There is legality, and there is morality, and there is reality. It was once illegal for a slave to escape from his or her master in this country, or for anyone, in any part of the country, to harbor such an escaped slave. In the name of that law, slave owners could send out slave hunters into non-slave states to recapture escaped slaves, and, abusing that law, those slave hunters often captured free African Americans living in free states and sold them into slavery in the south. Legality clearly is not the final word on “right” and “wrong.” So, those of us who recognize moral defects in current laws have a moral obligation to struggle to change those laws in order to cure those defects.

Beyond legality and morality, there is reality. The reality is that humans have always migrated away from destitution and toward opportunity, regardless of the nature or legal status of the invitation they may or may not have received. Jews ended up in Germany as a result of a diaspora, not a German invitation; does that justify the Holocaust?

We create our nations, give them geographic definition, and create laws by which to govern them, but we do not dictate the underlying dynamics of human existence. We live in a world of far greater global interdependence than nationalists would like to admit, in which the plight of others is and will be our own, and violently so tomorrow if we do not recognize it as morally so today.

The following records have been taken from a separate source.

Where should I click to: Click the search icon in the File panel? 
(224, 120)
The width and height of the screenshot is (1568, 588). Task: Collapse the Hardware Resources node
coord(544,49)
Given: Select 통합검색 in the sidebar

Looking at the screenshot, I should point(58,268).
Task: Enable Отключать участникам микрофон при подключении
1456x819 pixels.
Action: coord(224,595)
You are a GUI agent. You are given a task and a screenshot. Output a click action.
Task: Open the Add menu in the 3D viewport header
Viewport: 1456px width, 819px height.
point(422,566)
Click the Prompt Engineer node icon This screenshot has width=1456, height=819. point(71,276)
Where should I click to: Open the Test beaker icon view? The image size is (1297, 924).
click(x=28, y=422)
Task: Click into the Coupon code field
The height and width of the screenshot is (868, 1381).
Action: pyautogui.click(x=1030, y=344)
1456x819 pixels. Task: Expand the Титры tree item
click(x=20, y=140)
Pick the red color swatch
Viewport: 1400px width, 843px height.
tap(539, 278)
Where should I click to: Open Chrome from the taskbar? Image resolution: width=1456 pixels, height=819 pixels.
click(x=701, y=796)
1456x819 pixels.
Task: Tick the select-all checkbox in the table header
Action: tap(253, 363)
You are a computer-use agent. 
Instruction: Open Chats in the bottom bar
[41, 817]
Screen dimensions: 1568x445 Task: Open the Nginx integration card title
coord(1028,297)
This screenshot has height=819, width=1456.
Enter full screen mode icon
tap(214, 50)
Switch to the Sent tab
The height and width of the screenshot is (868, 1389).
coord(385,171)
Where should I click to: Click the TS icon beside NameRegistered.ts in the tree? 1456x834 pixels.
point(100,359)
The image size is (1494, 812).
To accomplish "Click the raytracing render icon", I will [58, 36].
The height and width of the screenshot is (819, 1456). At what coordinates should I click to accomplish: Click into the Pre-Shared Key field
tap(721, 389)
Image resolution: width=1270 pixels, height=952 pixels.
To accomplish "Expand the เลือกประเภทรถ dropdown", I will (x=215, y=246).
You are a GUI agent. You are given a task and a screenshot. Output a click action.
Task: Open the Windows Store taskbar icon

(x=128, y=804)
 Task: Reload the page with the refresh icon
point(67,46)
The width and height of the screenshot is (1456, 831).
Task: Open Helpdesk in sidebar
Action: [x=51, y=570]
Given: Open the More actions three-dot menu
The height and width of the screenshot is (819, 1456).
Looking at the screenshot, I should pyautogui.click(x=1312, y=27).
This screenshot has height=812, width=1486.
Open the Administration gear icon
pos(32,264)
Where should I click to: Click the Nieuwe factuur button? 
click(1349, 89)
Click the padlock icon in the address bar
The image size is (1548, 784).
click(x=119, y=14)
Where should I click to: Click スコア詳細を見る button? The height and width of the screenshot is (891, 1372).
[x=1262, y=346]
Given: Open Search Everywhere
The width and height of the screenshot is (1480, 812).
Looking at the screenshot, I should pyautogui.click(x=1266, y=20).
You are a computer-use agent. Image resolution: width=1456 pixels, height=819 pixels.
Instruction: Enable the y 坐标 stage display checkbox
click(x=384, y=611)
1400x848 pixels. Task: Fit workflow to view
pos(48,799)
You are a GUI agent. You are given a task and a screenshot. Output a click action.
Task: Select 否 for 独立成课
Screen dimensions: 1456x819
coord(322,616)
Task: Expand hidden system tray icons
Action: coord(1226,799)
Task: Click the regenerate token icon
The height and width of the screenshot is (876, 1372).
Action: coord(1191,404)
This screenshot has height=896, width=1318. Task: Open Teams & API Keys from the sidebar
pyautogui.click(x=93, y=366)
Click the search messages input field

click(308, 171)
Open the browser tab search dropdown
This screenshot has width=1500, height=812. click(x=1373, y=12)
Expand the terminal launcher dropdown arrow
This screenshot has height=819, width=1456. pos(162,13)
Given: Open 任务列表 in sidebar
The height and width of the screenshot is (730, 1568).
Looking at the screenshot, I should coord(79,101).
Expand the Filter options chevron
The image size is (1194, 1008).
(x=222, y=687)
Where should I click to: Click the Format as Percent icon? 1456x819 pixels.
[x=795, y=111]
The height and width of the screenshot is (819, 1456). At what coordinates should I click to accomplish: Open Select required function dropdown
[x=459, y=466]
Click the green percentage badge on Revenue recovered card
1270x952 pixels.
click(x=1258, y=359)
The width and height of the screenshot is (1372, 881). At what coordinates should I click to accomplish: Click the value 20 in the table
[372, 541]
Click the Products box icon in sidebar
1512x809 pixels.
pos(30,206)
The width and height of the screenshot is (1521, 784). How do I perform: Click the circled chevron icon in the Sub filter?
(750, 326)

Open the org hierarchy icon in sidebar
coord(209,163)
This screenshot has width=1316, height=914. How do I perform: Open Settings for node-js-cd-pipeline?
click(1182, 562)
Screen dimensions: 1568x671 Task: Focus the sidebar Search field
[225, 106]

dlprobert wrote: Those that won’t even try to assimilate…I have a real issue with that. I’m a veteran and when I went to a foreign country, I made it a point to learn the basics of the native language, not only to get along, but to also fit in.

Good for you. You are the exception among Americans, but not among those of other countries. I’ve lived and traveled abroad for over eight years of my adult life (including two stationed in Germany with the U.S. Army, and over two living in Mexico). I’ve known ex-pat Americans, and travelers and tourists, as well as those of other nations, and we are by far the most disrespectful, imperialistic sods out there. Many Americans abroad not only don’t know the language of the country they are in, but are downright offended when citizens of other countries, in their own countries, don’t know English. “The Ugly American” is a term that evolved in light of this dynamic.

As a veteran, I’m sure you recall the phrases “back in the world” and “going back to the world.” That’s how American service members refer to the United States, denegrating other countries (including European allies) by implying that they aren’t even a part of “the world.” America is the whole world in this formulation; other places are unreal, inferior, less worthy of recognition or acknowledgement. So, let’s not decry the imagined cultural insensitivity of those who come to this country and continue to speak their native language (or continue to speak the language established here before we forcefully anexed this region).

And, lets’ be honest: While some first-generation Hispanics who reside here don’t know much English, the impression that that is the  norm is reinforced by selective perception. Most learn more than “the basics” of English. I detect a bit of an attribution and confirmation bias in your above characterization: You didn’t claim fluency; might it be that your “basics” of those other languages, of which you’re so proud, represents a comparable level of language proficiency to the failure to learn English you detect in others?

There are basically two ways to see the world: In terms of “us” v. “them,” or in terms of humanity. We will all benefit in the long run, enormously, the more we gravitate toward the latter orientation and leave the former one on the dust heap of history, where it belongs.